Rework iree-compile pipeline for ONNX #18803

zjgarvey · 2024-10-17T00:48:24Z

Request description

The current onnx-specific intake logic in PluginRegistration.cpp is insufficient for iree-compile. Currently, this single pass is not enough to get the torch IR into an acceptable state to hand off to the torch-to-iree pipeline that follows.

I'd like to request that we do the following.

Use the following passes when lowering torch-onnx-to-torch:

"--convert-torch-onnx-to-torch"
take the relevant bits out of "--torch-lower-to-backend-contract". In particular, "--torch-shape-refinement-pipeline" and "--torch-decompose-complex-ops".
"--torch-scalarize-shapes": This pass de-tensorizes shape computations, which are horrifically profuse in models coming from ONNX.
Re-apply "--torch-shape-refinement-pipeline", since the shape scalarization might have unblocked shape inference from doing what it is supposed to. Yes, it is unfortunately necessary to do shape inference before and after shape scalarization. For some models that fail to get any meaningful shape information from onnx's shape inference tools, cycling between shape inference and scalarization seems to be the only reliable way to untangle a mess of frontend IR.
On the off-chance that the return type of a func op is still a static info cast op after shape inference, "--torch-refine-public-return" and "--canonicalize" can clean up the boundary.

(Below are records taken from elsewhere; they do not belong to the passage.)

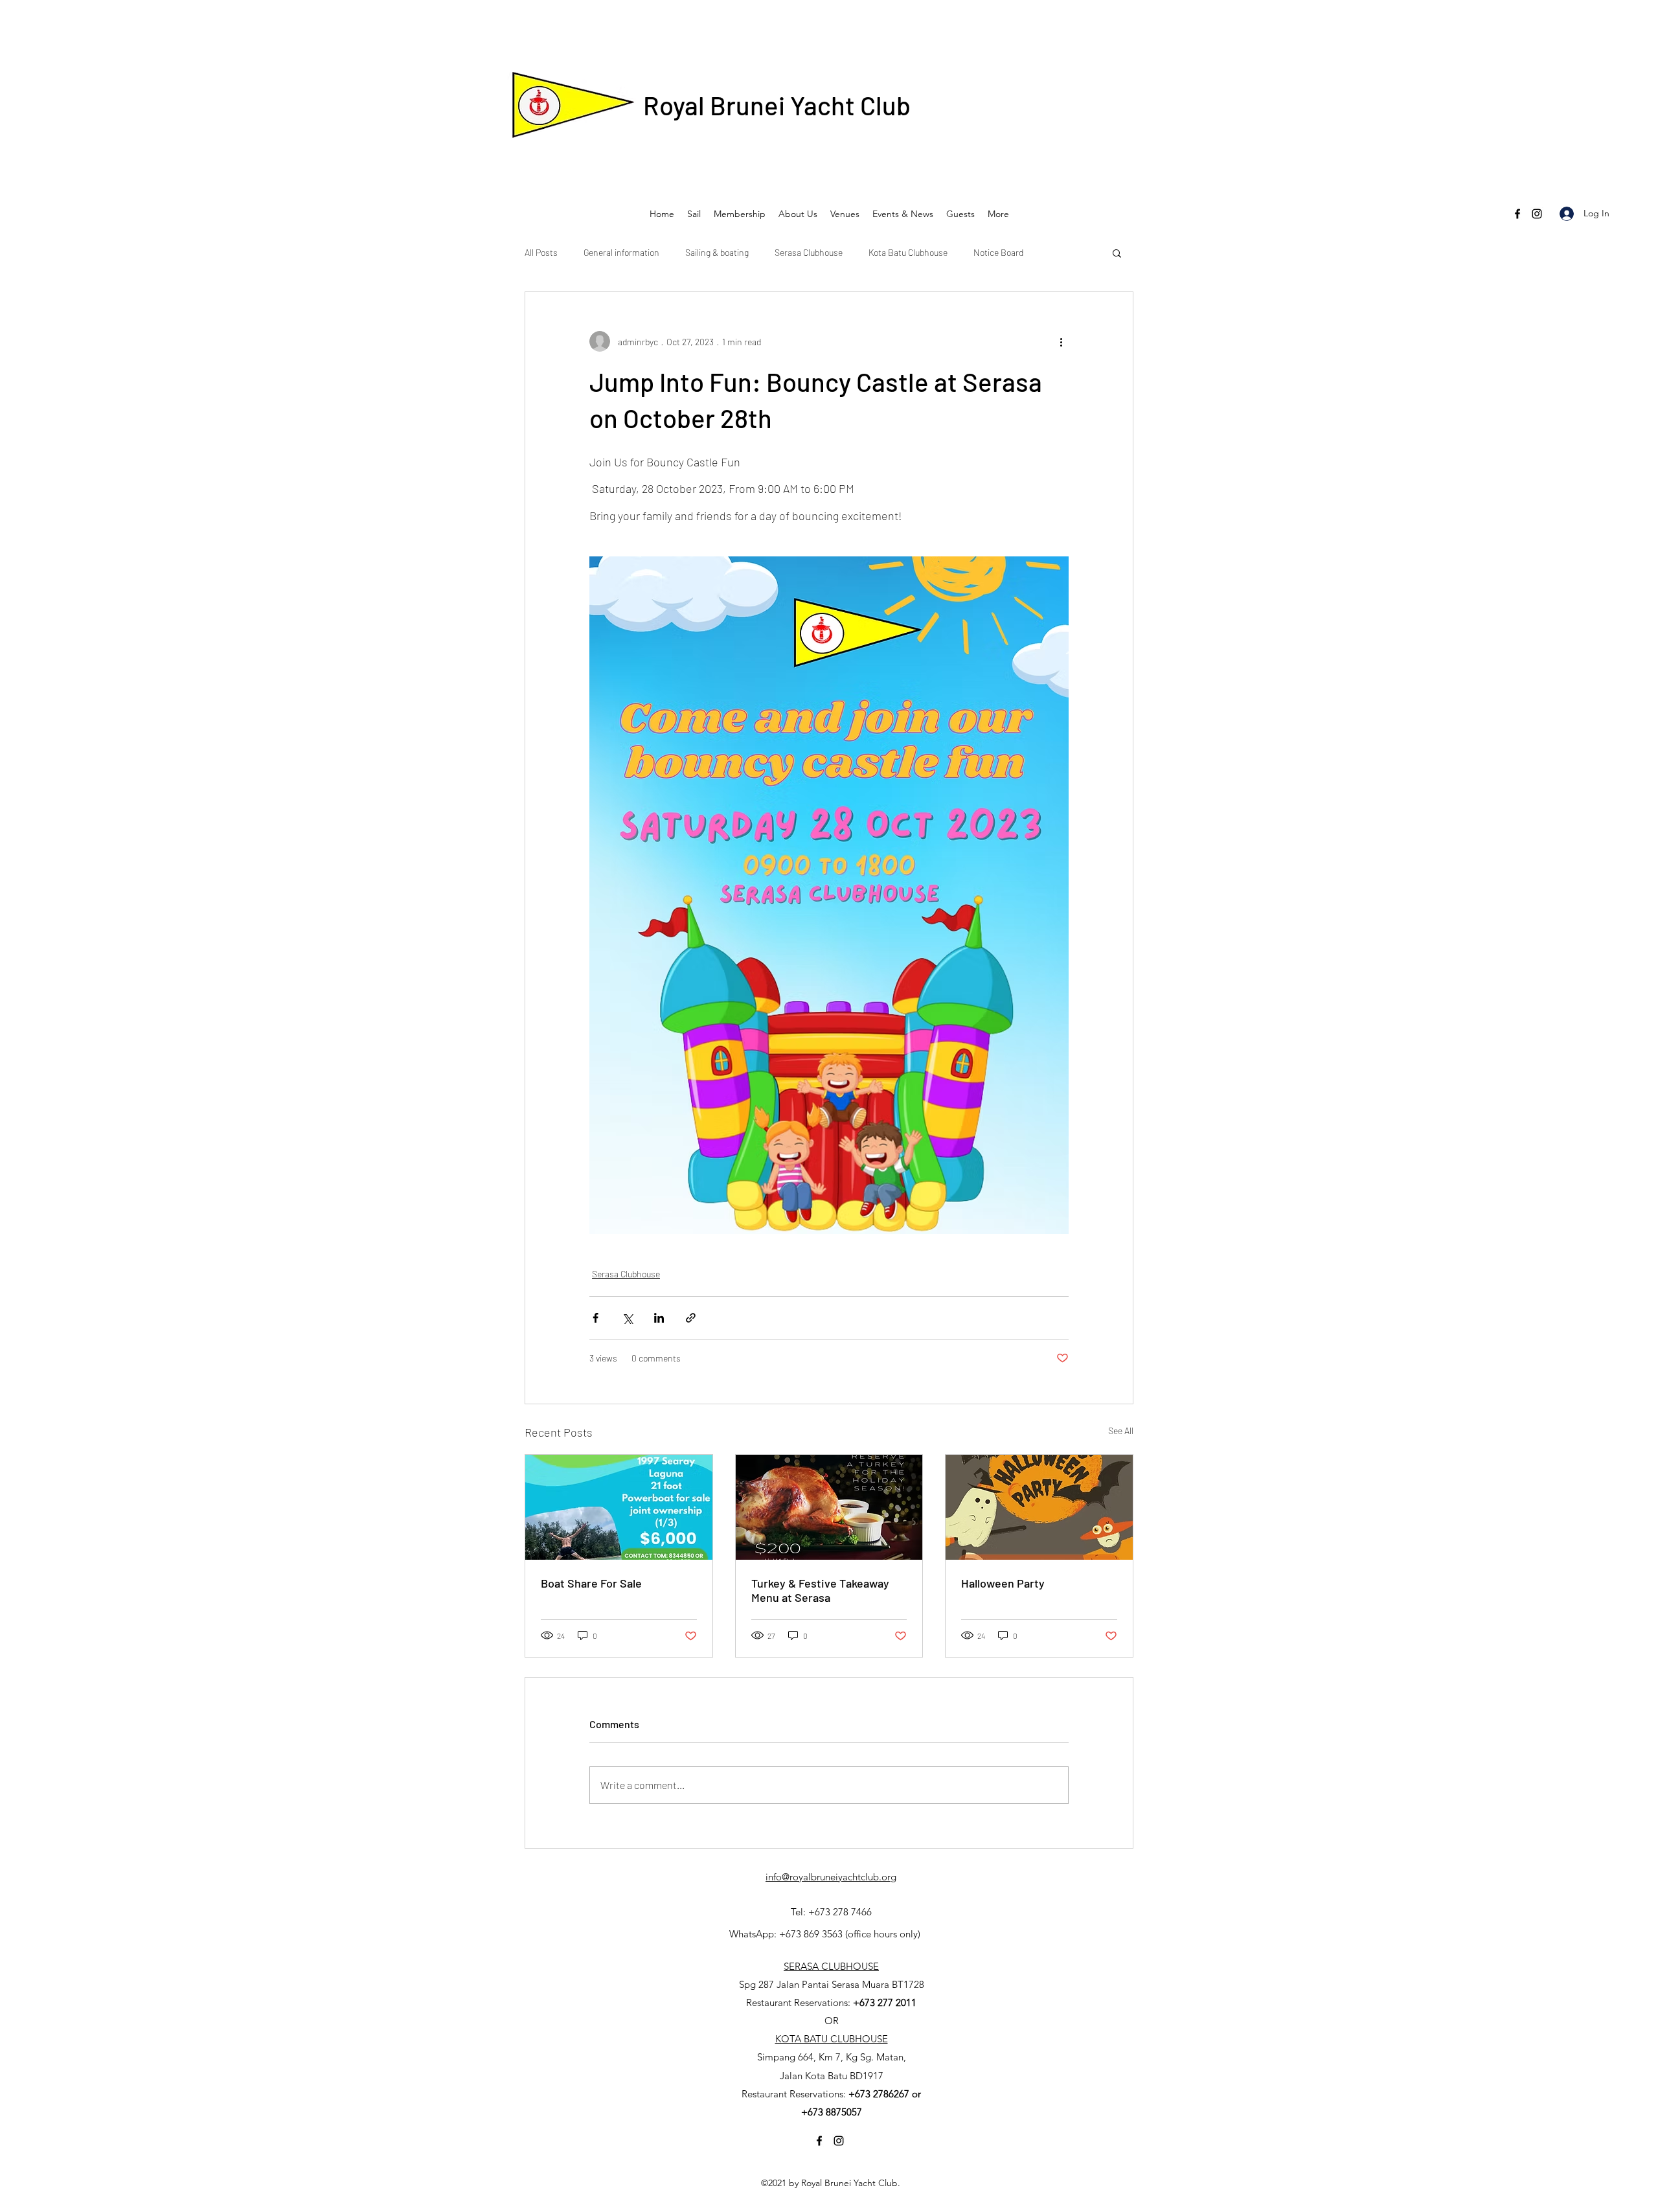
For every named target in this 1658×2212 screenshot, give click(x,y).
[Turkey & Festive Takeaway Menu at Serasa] (829, 1507)
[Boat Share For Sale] (618, 1507)
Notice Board (998, 252)
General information (621, 252)
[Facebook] (1517, 213)
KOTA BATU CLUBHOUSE (831, 2039)
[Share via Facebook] (595, 1318)
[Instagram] (1536, 213)
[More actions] (1061, 341)
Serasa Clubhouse (809, 252)
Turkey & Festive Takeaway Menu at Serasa (820, 1590)
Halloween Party (1003, 1583)
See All (1120, 1430)
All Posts (541, 252)
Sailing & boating (717, 252)
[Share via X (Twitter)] (627, 1318)
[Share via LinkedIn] (659, 1318)
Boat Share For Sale (591, 1583)
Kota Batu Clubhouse (908, 252)
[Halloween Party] (1039, 1507)
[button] (1117, 252)
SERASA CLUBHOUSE (831, 1966)
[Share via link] (691, 1318)
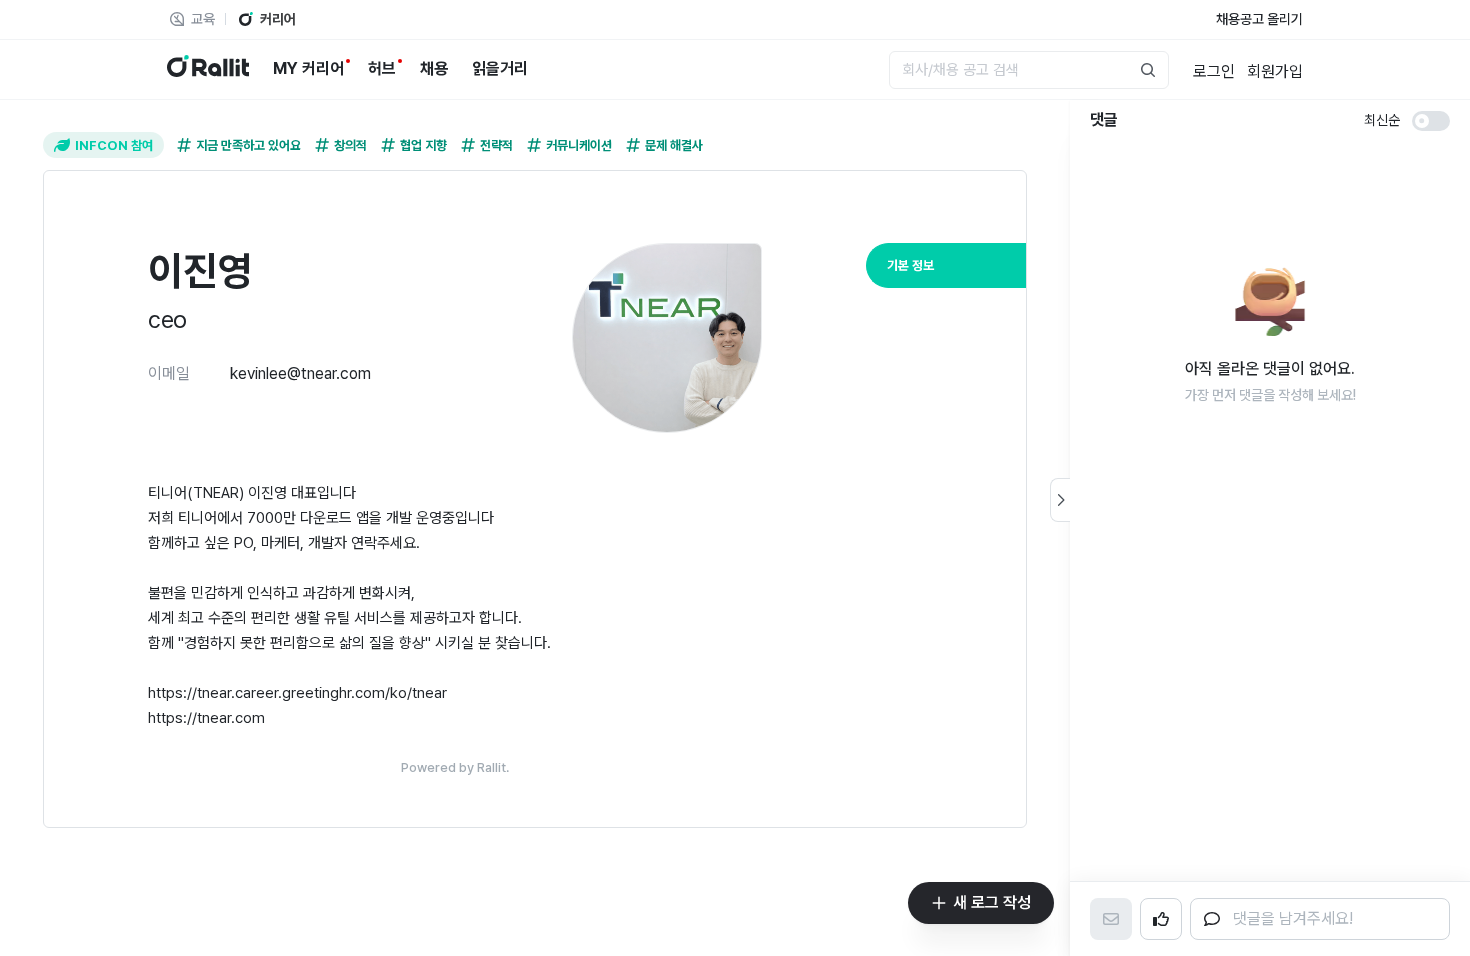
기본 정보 (910, 265)
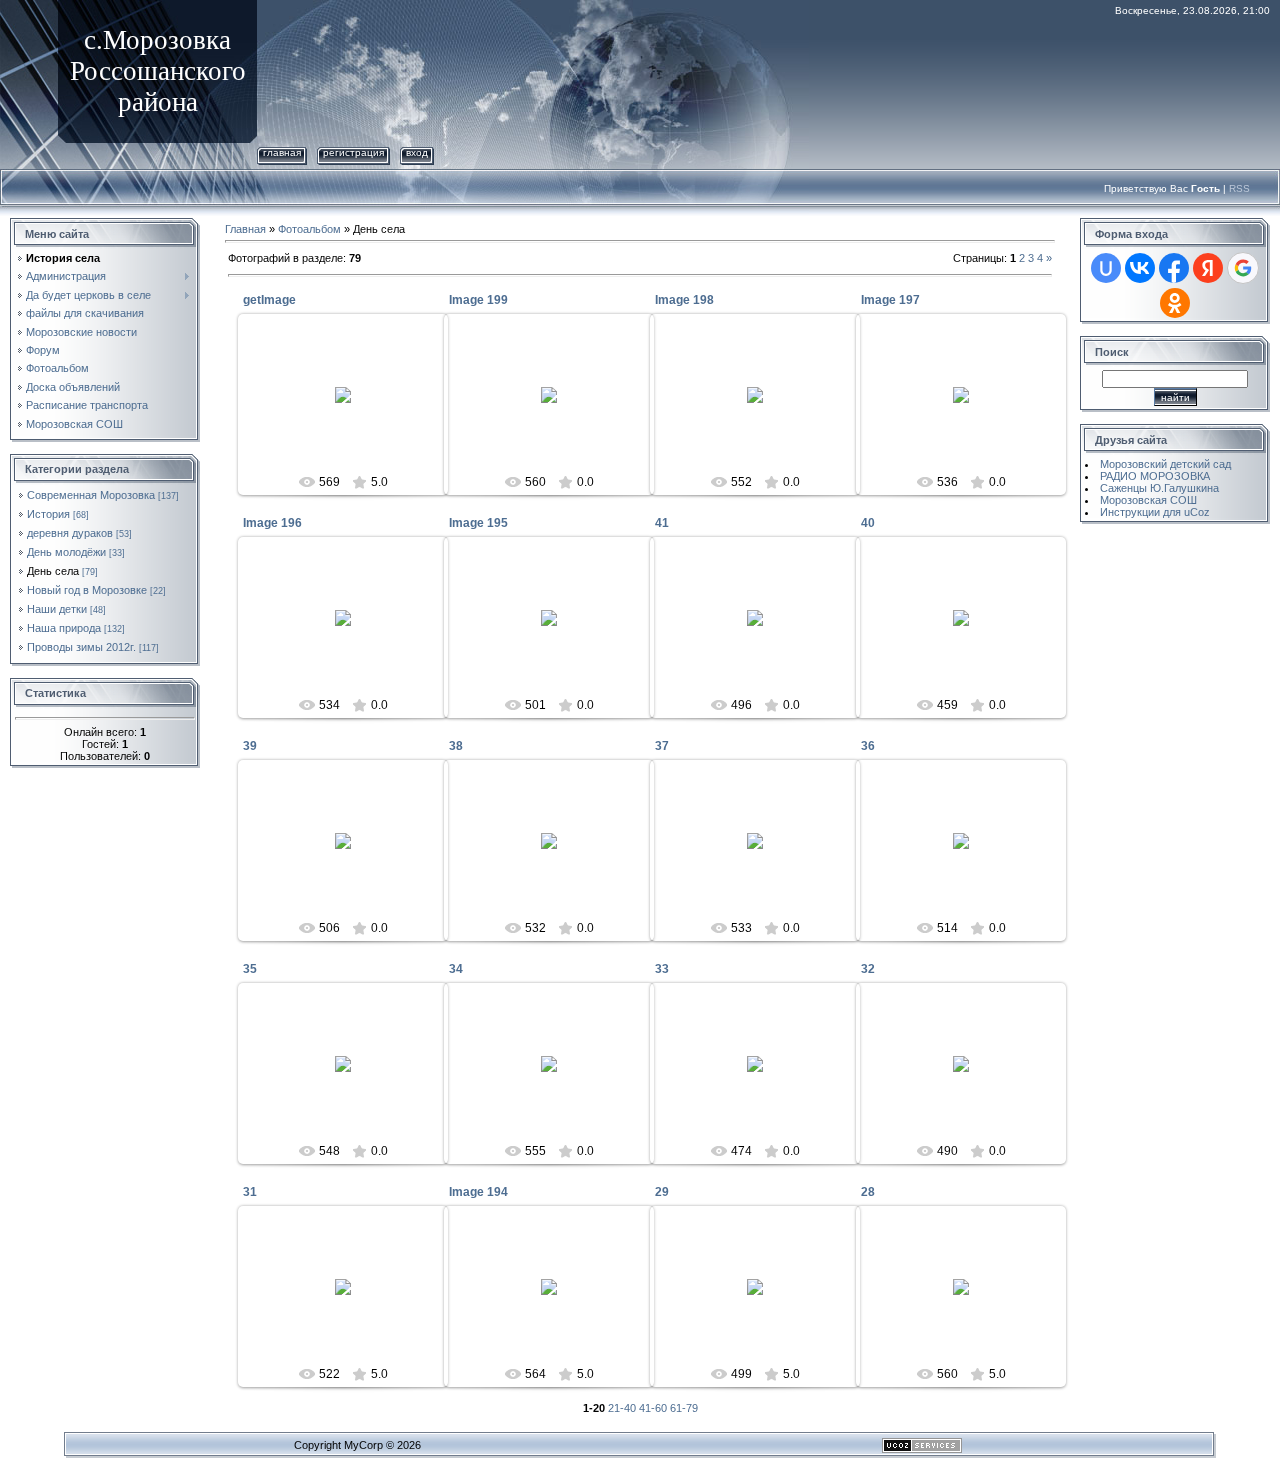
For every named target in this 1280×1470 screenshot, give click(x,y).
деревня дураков (70, 533)
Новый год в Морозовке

Remove the following pass from torch-to-iree pipeline:

"--torch-decompose-complex-ops". Why remove this here? Well, since this pass pipeline is already missing shape and dtype refinement passes, I'm going to run under the assumption that any "torch" input IR for the torch-to-IREE pipeline satisfies the loosely defined torch-backend contract. Any pipeline like "-to-(torch-)backend-" already includes decompose complex ops. If we actually do need this for the ONNX side because some cycling between shape scalarization and inference unblocks decomposition patterns we need, then it should be included in the onnx-to-torch pipeline.

If reasonable, it would be a good idea to re-apply cycles of shape refinement, shape-scalarization, and possibly decompose complex ops, until the IR reaches a fixed state (or a max number of iterations). If doing this, please disable the unflatten.int and flatten.using_ints decompositions, since these might create a cycle with view op.

What component(s) does this issue relate to?

Frontends, Compiler, MLIR

Additional context

We are currently pre-applying torch-mlir passes in our test suite before handing off linalg IR to iree-compile. Making the suggested changes would mean we could just run iree-compile on the onnx ir and get the same results (or better, since torch-to-iree might handle the lowering to linalg more carefully).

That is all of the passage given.